In April 1928, Dr. and Mrs. Hopwood returned to LC to celebrate the 25th anniversary of its founding. The Hopwoods were joined by a number of their former students as well as alumni who graduated from 1911 to 1927. Founders’ Day, always observed in mid-April, became our official homecoming. During the early 1930s—in the depth of the Great Depression—few alumni participated in Founders Day. After Dr. Riley Montgomery assumed the presidency of Lynchburg College in 1936 and the financial health of the College began to improve, the number of alumni returning to campus began to increase—then World War II erupted.
After the end of the war, Founders’ Day became one of the focal points of the academic year. Every year the student body elected a “king and queen” from among the members of the senior class, and each of the other classes chose two representatives for the court. On the Saturday afternoon of Homecoming-Founders’ Day, a play was held on the steps of Hopwood Hall before the “coronation.” These presentations were always funny, filled with music and often mildly critical of the administration. I wrote three of them while I was a student, and during the production of “Alice in Collegiate Wonderland” in 1962 I had the chance to get to know one of the artistic directors a bit better—I married her four years later!
On Saturday night, the Homecoming Dance was held in Memorial Gym—now the Hall Campus Center Ballroom. It was a first-year class project. Our youngest students planned the event, raised the money to purchase the decorations and transformed the gym for one short evening. Most of the members of the dance committee were so tired by the time they finished their work that they did not attend the event!
In the 1960s, interest in pageants and princesses began to wane, and Dr. Brewer decided to change the emphasis and date of alumni gatherings. Founders’ Day in mid-April was retained for older alumni, but Homecoming was moved to October and younger alumni were encouraged to come back to campus. For almost fifty years this has been the way we have revisited our past.

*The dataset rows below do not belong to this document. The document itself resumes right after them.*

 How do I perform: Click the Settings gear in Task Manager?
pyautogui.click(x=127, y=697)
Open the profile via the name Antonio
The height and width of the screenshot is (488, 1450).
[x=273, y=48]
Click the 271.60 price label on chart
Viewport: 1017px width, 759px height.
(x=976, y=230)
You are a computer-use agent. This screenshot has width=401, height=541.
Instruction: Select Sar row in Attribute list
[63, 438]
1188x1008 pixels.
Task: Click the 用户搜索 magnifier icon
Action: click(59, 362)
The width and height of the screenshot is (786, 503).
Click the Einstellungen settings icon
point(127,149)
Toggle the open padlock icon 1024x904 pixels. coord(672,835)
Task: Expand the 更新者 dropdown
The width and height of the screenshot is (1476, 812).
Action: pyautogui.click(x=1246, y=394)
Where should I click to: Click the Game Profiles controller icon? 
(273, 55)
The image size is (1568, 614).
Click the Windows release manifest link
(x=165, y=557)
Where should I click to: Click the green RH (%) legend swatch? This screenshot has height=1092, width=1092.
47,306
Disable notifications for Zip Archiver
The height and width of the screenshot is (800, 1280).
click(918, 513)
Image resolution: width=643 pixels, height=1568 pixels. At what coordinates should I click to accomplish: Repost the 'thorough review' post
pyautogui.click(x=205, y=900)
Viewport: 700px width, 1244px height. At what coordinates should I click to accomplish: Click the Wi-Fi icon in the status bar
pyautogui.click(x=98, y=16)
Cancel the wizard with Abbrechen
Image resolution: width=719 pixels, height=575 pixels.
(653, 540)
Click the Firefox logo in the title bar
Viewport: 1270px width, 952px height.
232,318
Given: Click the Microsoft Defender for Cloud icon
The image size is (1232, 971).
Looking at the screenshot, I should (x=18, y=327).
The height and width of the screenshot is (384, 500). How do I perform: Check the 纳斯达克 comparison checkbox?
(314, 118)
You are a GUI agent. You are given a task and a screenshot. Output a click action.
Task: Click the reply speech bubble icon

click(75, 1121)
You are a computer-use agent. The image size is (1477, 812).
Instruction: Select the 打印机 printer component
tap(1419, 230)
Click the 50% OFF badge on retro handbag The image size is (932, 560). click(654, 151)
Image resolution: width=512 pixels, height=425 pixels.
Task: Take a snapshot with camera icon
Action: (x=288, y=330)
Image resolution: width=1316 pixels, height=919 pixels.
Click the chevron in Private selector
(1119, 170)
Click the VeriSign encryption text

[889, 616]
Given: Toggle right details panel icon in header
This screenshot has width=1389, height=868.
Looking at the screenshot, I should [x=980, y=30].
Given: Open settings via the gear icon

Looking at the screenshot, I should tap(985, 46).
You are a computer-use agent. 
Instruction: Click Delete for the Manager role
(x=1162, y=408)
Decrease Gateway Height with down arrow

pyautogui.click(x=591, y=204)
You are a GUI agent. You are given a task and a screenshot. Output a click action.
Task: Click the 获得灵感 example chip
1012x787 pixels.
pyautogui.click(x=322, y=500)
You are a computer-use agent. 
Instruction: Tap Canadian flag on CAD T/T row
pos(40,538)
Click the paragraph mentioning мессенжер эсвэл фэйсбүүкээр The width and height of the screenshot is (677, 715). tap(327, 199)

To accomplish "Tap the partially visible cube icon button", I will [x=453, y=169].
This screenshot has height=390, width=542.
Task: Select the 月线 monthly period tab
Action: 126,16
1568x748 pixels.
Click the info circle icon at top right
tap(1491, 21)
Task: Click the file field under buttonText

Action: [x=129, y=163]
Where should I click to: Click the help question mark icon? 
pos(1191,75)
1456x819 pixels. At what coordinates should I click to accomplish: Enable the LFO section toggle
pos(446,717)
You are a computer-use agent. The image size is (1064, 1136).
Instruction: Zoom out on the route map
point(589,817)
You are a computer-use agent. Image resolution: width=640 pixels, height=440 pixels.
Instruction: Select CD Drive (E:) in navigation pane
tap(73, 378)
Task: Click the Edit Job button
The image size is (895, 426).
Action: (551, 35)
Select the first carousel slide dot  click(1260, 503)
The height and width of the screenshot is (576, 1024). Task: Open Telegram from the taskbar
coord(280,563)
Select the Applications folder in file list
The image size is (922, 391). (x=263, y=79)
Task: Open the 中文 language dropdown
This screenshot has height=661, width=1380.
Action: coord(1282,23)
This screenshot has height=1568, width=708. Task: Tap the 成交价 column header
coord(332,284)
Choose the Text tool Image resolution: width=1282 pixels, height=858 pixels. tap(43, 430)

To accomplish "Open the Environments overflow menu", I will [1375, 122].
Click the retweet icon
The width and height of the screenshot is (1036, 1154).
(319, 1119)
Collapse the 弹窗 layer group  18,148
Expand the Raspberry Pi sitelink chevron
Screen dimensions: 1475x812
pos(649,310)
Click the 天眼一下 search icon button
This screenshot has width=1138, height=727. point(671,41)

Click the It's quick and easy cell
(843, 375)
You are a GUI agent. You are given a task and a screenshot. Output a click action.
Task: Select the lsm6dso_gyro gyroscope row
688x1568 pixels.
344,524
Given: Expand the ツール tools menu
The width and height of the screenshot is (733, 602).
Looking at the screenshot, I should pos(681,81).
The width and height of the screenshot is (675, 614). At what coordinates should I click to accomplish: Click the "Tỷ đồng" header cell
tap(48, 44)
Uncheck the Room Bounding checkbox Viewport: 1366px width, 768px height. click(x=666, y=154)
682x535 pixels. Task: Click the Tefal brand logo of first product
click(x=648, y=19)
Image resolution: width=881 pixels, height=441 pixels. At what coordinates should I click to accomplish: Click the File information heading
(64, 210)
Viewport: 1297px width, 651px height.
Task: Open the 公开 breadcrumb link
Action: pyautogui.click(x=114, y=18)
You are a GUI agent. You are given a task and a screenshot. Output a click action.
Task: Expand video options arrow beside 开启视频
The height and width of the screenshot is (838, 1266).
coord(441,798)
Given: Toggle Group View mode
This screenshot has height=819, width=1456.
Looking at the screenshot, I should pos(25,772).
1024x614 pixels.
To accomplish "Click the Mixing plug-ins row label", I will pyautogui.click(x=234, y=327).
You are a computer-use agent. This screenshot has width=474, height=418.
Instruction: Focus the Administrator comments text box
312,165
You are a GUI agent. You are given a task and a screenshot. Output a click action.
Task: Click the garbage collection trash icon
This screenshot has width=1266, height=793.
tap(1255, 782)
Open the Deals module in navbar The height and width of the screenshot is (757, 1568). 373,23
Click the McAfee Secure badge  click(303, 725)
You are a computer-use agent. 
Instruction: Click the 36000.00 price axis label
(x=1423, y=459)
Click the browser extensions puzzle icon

Personally, I find Homecoming to be a melancholy moment in the academic year. Of course, we live in the here and now, but as the years pass memories become more important. Thus, I prefer to remember my former students as they were when I taught them. I always recognize the voices, but twenty, thirty, forty or fifty years will transform us all. Now that they are beginning to join the Westover Society—I taught members of the class of 1966—I am not able to escape my past! The weather last weekend was perfect, so I trust everybody had a great time, and that you have memories to last a lifetime.